▶ WHAT IS EXPECTED: Reproduce every row below word for word, without changing anything.

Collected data
+ + + + +

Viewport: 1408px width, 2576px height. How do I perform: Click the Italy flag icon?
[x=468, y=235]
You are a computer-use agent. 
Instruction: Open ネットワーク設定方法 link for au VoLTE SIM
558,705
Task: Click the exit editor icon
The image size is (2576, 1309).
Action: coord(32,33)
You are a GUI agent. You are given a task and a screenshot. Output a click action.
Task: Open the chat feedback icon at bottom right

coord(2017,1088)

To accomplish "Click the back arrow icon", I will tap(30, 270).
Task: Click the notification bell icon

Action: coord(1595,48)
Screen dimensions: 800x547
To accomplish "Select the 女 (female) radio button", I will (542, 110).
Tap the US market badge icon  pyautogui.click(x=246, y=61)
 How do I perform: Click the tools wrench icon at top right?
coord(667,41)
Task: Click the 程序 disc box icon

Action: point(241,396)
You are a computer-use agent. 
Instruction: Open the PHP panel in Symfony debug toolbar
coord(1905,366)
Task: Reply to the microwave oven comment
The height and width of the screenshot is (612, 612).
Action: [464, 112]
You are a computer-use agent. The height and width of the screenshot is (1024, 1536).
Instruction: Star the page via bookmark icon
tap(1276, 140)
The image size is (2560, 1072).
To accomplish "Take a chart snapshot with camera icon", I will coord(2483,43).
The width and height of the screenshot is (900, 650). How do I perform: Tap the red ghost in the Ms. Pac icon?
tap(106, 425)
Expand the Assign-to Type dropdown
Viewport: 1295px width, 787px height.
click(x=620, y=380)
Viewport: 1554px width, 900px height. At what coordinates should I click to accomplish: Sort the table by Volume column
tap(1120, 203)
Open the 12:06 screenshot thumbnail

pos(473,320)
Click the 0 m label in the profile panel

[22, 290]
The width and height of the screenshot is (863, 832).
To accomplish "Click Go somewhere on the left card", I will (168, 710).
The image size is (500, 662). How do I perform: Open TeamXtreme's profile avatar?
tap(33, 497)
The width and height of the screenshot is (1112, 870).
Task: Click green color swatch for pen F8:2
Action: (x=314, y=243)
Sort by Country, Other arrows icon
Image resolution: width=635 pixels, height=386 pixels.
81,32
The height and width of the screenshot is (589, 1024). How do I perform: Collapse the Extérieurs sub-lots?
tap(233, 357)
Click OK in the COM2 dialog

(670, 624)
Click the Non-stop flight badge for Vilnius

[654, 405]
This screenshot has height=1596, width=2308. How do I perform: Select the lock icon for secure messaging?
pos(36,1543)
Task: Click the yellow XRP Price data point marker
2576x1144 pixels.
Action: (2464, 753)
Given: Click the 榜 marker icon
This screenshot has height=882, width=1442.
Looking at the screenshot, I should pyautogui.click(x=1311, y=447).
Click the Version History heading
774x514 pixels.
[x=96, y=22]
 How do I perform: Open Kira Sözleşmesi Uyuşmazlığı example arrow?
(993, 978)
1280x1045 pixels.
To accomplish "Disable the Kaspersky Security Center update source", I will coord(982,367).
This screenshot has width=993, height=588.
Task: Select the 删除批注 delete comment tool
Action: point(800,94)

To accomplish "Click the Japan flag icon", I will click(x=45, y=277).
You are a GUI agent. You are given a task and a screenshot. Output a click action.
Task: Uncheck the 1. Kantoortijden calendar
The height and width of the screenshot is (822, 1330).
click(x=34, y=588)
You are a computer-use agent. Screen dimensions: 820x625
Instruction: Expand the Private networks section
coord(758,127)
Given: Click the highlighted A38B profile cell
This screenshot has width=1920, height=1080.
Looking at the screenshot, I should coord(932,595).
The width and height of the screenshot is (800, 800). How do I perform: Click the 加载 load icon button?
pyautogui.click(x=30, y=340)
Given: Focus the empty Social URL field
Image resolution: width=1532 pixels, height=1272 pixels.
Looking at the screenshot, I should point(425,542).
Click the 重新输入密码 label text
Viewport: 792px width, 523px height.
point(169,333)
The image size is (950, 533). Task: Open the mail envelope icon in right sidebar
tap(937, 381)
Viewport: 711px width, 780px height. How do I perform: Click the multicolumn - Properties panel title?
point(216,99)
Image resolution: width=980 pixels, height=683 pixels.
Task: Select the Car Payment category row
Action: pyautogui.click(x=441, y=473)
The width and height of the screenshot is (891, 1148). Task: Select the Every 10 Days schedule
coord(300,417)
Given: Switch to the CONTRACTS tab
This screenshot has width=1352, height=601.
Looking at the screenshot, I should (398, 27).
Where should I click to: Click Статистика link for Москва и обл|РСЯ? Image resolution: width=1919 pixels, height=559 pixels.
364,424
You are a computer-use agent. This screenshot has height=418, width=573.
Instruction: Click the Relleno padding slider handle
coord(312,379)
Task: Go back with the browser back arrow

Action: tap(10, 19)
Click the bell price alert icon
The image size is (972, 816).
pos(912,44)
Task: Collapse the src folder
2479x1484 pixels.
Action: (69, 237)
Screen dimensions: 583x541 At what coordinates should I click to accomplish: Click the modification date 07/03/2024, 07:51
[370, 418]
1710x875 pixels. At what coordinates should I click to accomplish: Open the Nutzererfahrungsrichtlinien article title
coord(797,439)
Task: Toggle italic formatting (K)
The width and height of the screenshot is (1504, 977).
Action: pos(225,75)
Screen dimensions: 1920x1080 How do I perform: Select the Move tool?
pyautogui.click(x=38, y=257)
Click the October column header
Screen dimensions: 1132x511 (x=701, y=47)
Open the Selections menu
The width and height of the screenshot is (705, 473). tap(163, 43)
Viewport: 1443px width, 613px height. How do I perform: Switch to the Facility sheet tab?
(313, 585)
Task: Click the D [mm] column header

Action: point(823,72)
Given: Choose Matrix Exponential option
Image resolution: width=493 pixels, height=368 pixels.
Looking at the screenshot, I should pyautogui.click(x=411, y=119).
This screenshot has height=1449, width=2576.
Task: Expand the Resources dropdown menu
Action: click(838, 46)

+ + + + +

▶ TASK OUTPUT:
Viewport: 1408px width, 2576px height. How do I perform: Click the Italy flag icon?
[x=468, y=235]
You are a computer-use agent. 
Instruction: Open ネットワーク設定方法 link for au VoLTE SIM
558,705
Task: Click the exit editor icon
The image size is (2576, 1309).
Action: coord(32,33)
You are a GUI agent. You are given a task and a screenshot. Output a click action.
Task: Open the chat feedback icon at bottom right

coord(2017,1088)

To accomplish "Click the back arrow icon", I will tap(30, 270).
Task: Click the notification bell icon

Action: coord(1595,48)
Screen dimensions: 800x547
To accomplish "Select the 女 (female) radio button", I will (542, 110).
Tap the US market badge icon  pyautogui.click(x=246, y=61)
 How do I perform: Click the tools wrench icon at top right?
coord(667,41)
Task: Click the 程序 disc box icon

Action: point(241,396)
You are a computer-use agent. 
Instruction: Open the PHP panel in Symfony debug toolbar
coord(1905,366)
Task: Reply to the microwave oven comment
The height and width of the screenshot is (612, 612).
Action: [464, 112]
You are a computer-use agent. The height and width of the screenshot is (1024, 1536).
Instruction: Star the page via bookmark icon
tap(1276, 140)
The image size is (2560, 1072).
To accomplish "Take a chart snapshot with camera icon", I will coord(2483,43).
The width and height of the screenshot is (900, 650). How do I perform: Tap the red ghost in the Ms. Pac icon?
tap(106, 425)
Expand the Assign-to Type dropdown
Viewport: 1295px width, 787px height.
click(x=620, y=380)
Viewport: 1554px width, 900px height. At what coordinates should I click to accomplish: Sort the table by Volume column
tap(1120, 203)
Open the 12:06 screenshot thumbnail

pos(473,320)
Click the 0 m label in the profile panel

[22, 290]
The width and height of the screenshot is (863, 832).
To accomplish "Click Go somewhere on the left card", I will (168, 710).
The image size is (500, 662). How do I perform: Open TeamXtreme's profile avatar?
tap(33, 497)
The width and height of the screenshot is (1112, 870).
Task: Click green color swatch for pen F8:2
Action: (x=314, y=243)
Sort by Country, Other arrows icon
Image resolution: width=635 pixels, height=386 pixels.
81,32
The height and width of the screenshot is (589, 1024). How do I perform: Collapse the Extérieurs sub-lots?
tap(233, 357)
Click OK in the COM2 dialog

(670, 624)
Click the Non-stop flight badge for Vilnius

[654, 405]
This screenshot has height=1596, width=2308. How do I perform: Select the lock icon for secure messaging?
pos(36,1543)
Task: Click the yellow XRP Price data point marker
2576x1144 pixels.
Action: (2464, 753)
Given: Click the 榜 marker icon
This screenshot has height=882, width=1442.
Looking at the screenshot, I should pyautogui.click(x=1311, y=447).
Click the Version History heading
774x514 pixels.
[x=96, y=22]
 How do I perform: Open Kira Sözleşmesi Uyuşmazlığı example arrow?
(993, 978)
1280x1045 pixels.
To accomplish "Disable the Kaspersky Security Center update source", I will coord(982,367).
This screenshot has width=993, height=588.
Task: Select the 删除批注 delete comment tool
Action: point(800,94)

To accomplish "Click the Japan flag icon", I will click(x=45, y=277).
You are a GUI agent. You are given a task and a screenshot. Output a click action.
Task: Uncheck the 1. Kantoortijden calendar
The height and width of the screenshot is (822, 1330).
click(x=34, y=588)
You are a computer-use agent. Screen dimensions: 820x625
Instruction: Expand the Private networks section
coord(758,127)
Given: Click the highlighted A38B profile cell
This screenshot has width=1920, height=1080.
Looking at the screenshot, I should coord(932,595).
The width and height of the screenshot is (800, 800). How do I perform: Click the 加载 load icon button?
pyautogui.click(x=30, y=340)
Given: Focus the empty Social URL field
Image resolution: width=1532 pixels, height=1272 pixels.
Looking at the screenshot, I should point(425,542).
Click the 重新输入密码 label text
Viewport: 792px width, 523px height.
point(169,333)
The image size is (950, 533). Task: Open the mail envelope icon in right sidebar
tap(937, 381)
Viewport: 711px width, 780px height. How do I perform: Click the multicolumn - Properties panel title?
point(216,99)
Image resolution: width=980 pixels, height=683 pixels.
Task: Select the Car Payment category row
Action: pyautogui.click(x=441, y=473)
The width and height of the screenshot is (891, 1148). Task: Select the Every 10 Days schedule
coord(300,417)
Given: Switch to the CONTRACTS tab
This screenshot has width=1352, height=601.
Looking at the screenshot, I should (398, 27).
Where should I click to: Click Статистика link for Москва и обл|РСЯ? Image resolution: width=1919 pixels, height=559 pixels.
364,424
You are a computer-use agent. This screenshot has height=418, width=573.
Instruction: Click the Relleno padding slider handle
coord(312,379)
Task: Go back with the browser back arrow

Action: tap(10, 19)
Click the bell price alert icon
The image size is (972, 816).
pos(912,44)
Task: Collapse the src folder
2479x1484 pixels.
Action: (69, 237)
Screen dimensions: 583x541 At what coordinates should I click to accomplish: Click the modification date 07/03/2024, 07:51
[370, 418]
1710x875 pixels. At what coordinates should I click to accomplish: Open the Nutzererfahrungsrichtlinien article title
coord(797,439)
Task: Toggle italic formatting (K)
The width and height of the screenshot is (1504, 977).
Action: pos(225,75)
Screen dimensions: 1920x1080 How do I perform: Select the Move tool?
pyautogui.click(x=38, y=257)
Click the October column header
Screen dimensions: 1132x511 (x=701, y=47)
Open the Selections menu
The width and height of the screenshot is (705, 473). tap(163, 43)
Viewport: 1443px width, 613px height. How do I perform: Switch to the Facility sheet tab?
(313, 585)
Task: Click the D [mm] column header

Action: point(823,72)
Given: Choose Matrix Exponential option
Image resolution: width=493 pixels, height=368 pixels.
Looking at the screenshot, I should pyautogui.click(x=411, y=119).
This screenshot has height=1449, width=2576.
Task: Expand the Resources dropdown menu
Action: click(838, 46)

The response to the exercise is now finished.